Perlu segera Direspons, Pertumbuhan Ekonomi Bali Kali Kedua Terkoreksi

Perekonomian Bali bertumpu pada sektor jasa tersier atau pariwisata sangat terpukul sebagai dampak dari pandemi covid-19.

Denpasar (bisnisbali.com) –Perekonomian Bali bertumpu pada sektor jasa tersier atau pariwisata sangat terpukul sebagai dampak dari pandemi covid-19. Keadaan ini menyebabkan laju pertumbuhan ekonomi terdegradasi di level minus 1,14 persen (kuartal 1/2020) dan kemudian terkoreksi kembali minus 10 persen lebih di kuartal II/2020.

“BPS Bali mencatat pertumbuhan ekonomi Bali triwulan II/2020 yaitu -10,98% (yoy), jauh lebih rendah dibanding triwulan sebelumnya yang tumbuh -1,14% (yoy). Bila hal ini tidak segera direspons tentu akan menyebabkan terkoreksinya kembali pertumbuhan ekonomi Bali ke depannya,” kata praktisi ekonomi dari UNHI, Putu Krisna Adwitya Sanjaya, S.E., M.Si. di Sanur, Kamis (6/8).

Karena itu, ia mendukung berbagai kebijakan yang sudah diambil dan dilaksanakan oleh pemerintah. Misalnya, untuk menggerakkan perekonomian dengan mulai dibuka kembalinya objek-objek wisata secara 3 tahap. Itu dimulai pada 9 Juli lalu untuk masyarakat lokal. Kemudian tahap kedua pada 31 Juli untak masyarakat domestik dan tahap ketiga rencananya 11 September 2020 untuk wisatawan mancanegara.
“Upaya pemerintah tersebut tentu untuk menggeliatkan kembali gairah kepariwisataan di Bali yang terpuruk akibat pandemi covid 19 ini,” ujarnya.
Diakui Krisna, begitu pariwisata dibuka memang tidak otomatis akan langsung dirasakan dampaknya. Pihaknya memprediksi dampak pembukaan objek wisata kemungkinan baru akan terasa pada kuartal II/2021. Itu pun dengan asumsi normal. Dalam artian tidak lagi muncul kasus positif covid baru yang masif.

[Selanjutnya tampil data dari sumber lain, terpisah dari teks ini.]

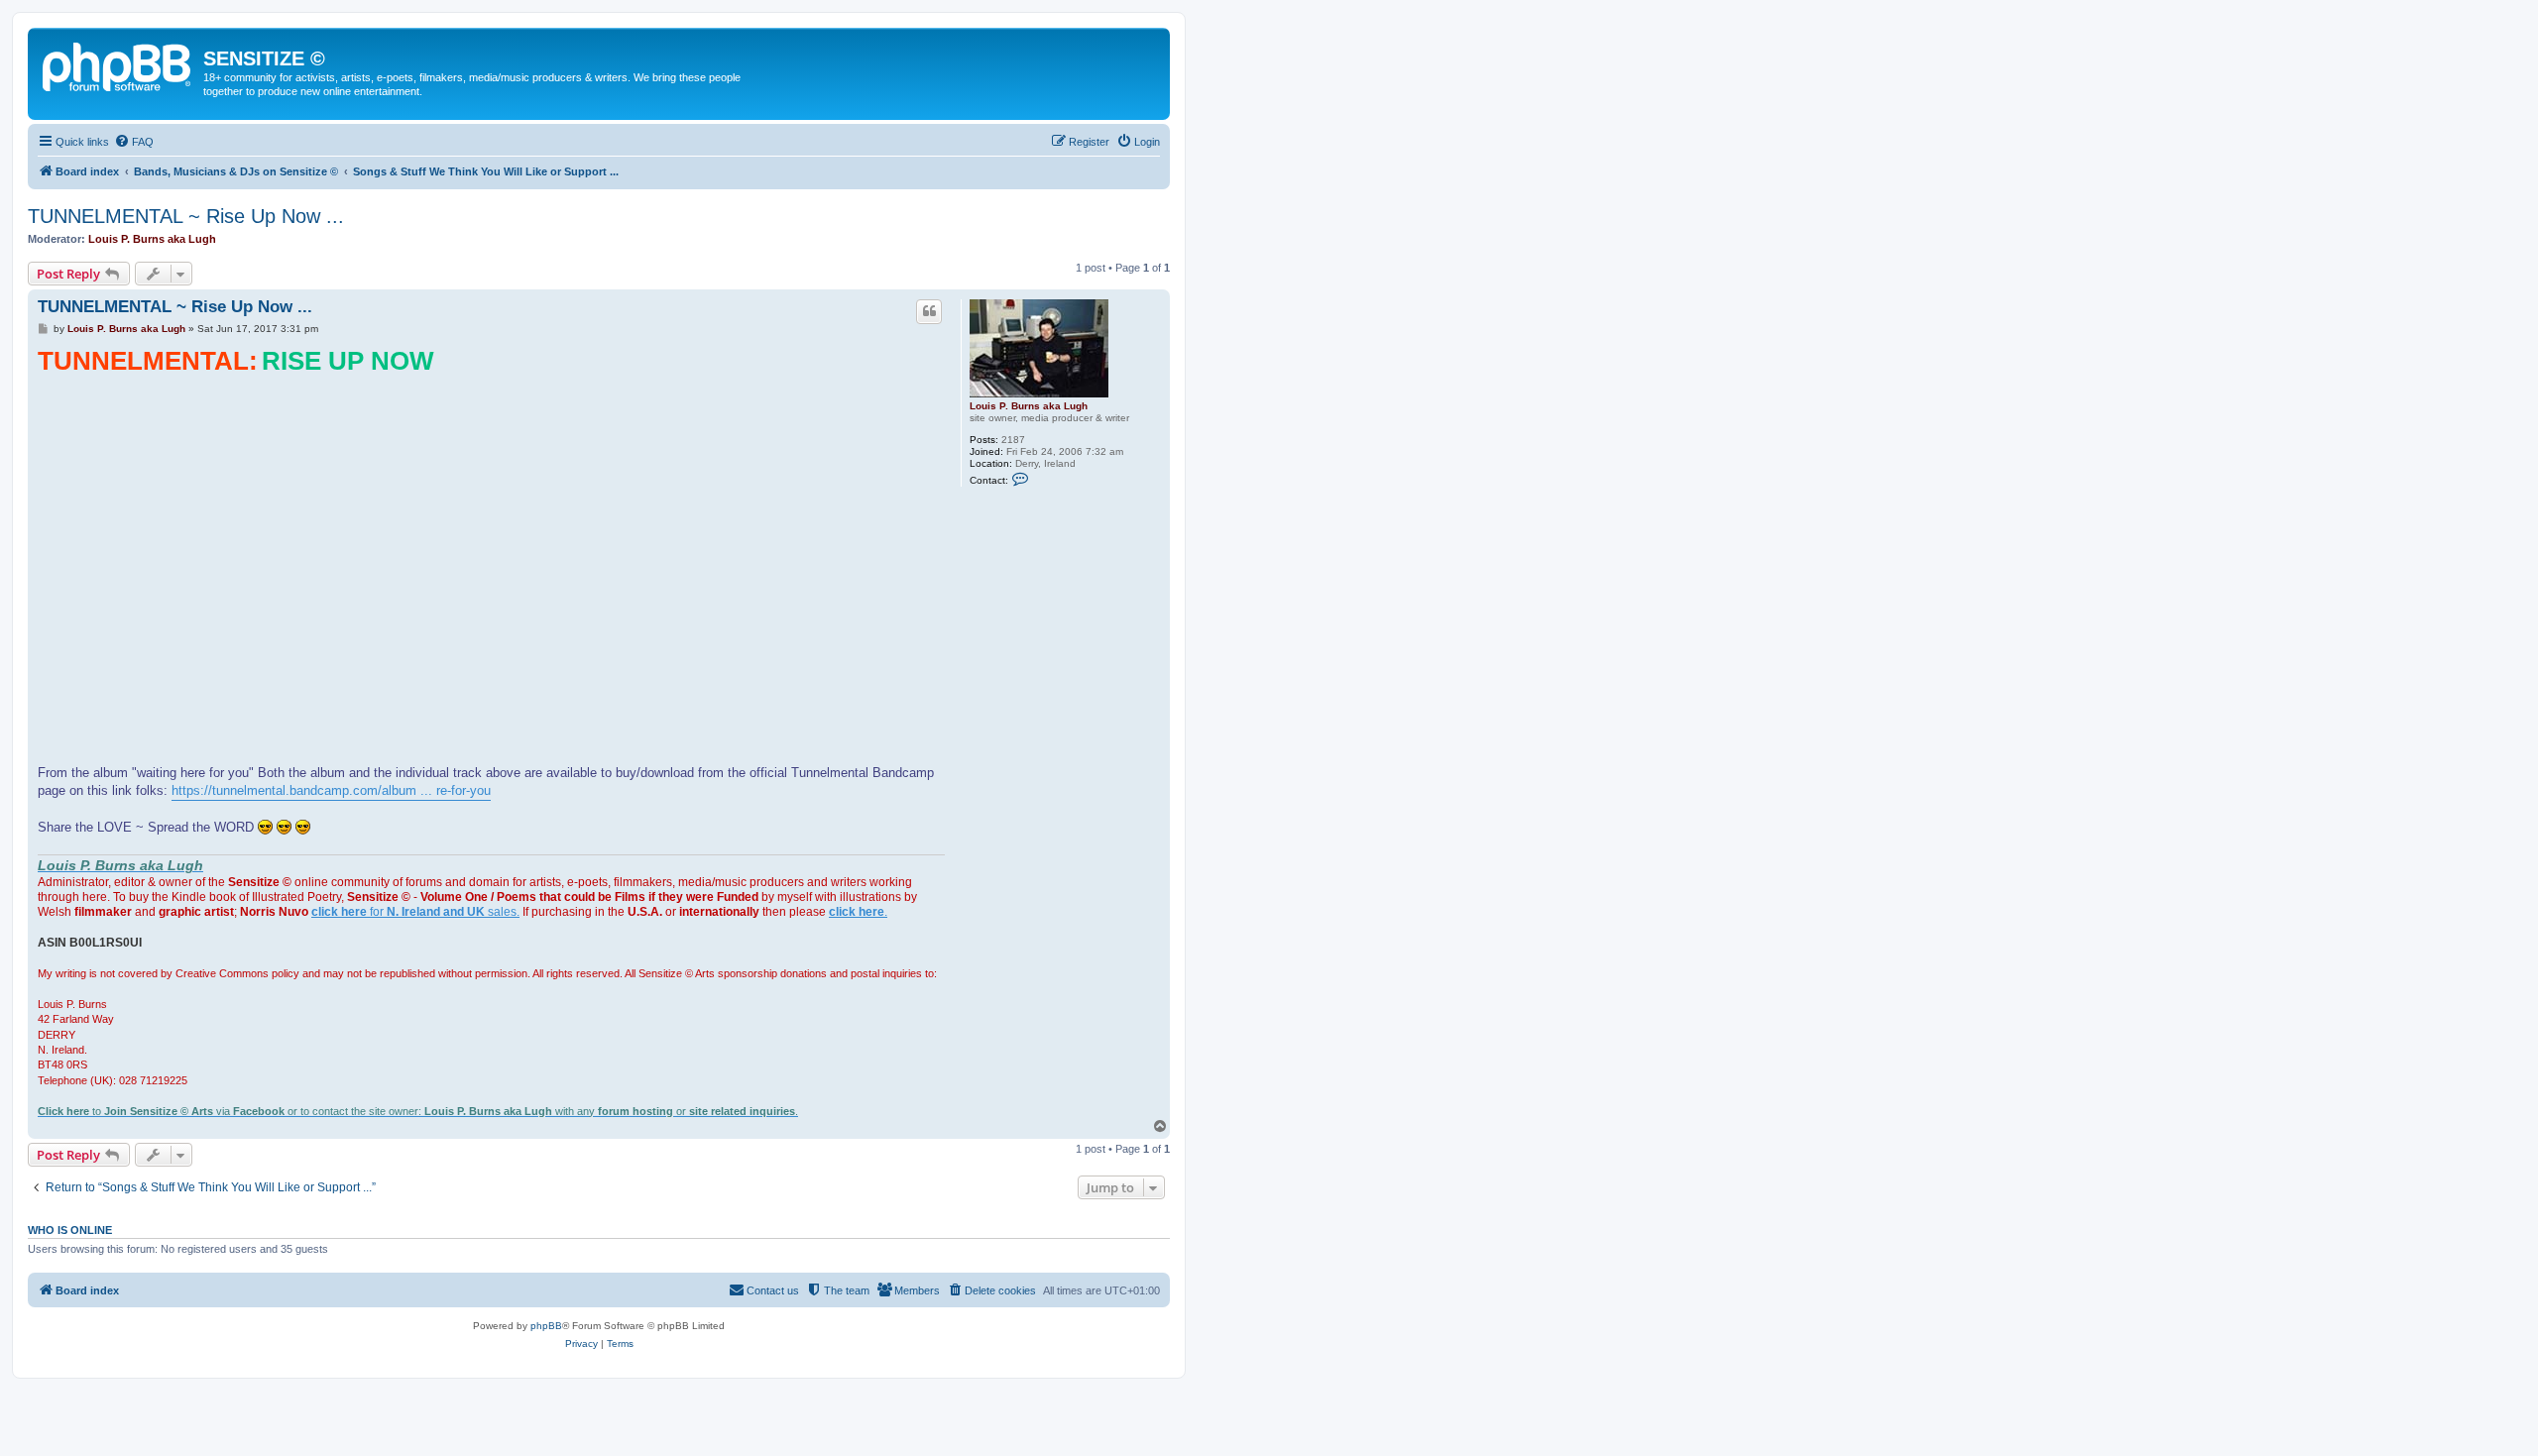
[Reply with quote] (929, 311)
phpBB (546, 1325)
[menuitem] (134, 142)
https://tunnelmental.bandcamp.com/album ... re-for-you (331, 790)
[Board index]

“Walupun sektor pariwisata sudah mulai dibuka secara bertahap masyarakat harus tetap menjalankan protokol kesehatan dengan ketat dan bijak, mengingat sampai saat ini vaksin covid masih dilakukan pengujian klinis. Jadi protokol kesehatan harus tetap dikedepankan untuk memitigasi munculnya kasus baru,” paparnya.
Perlu disadari, protokol kesehatan merupakan hal mutlak yang harus tetap dilakukan karena pariwisata ini adalah industri bisnis kepercayaan. Sepanjang pelaku usaha, pemerintah, masyarakat komit dan disipilin menerapkan protokol kesehatan ini. Krisna meyakini ini akan memunculkan kepercayaan bagi stakeholder terkait dengan industri pariwisata itu sendiri.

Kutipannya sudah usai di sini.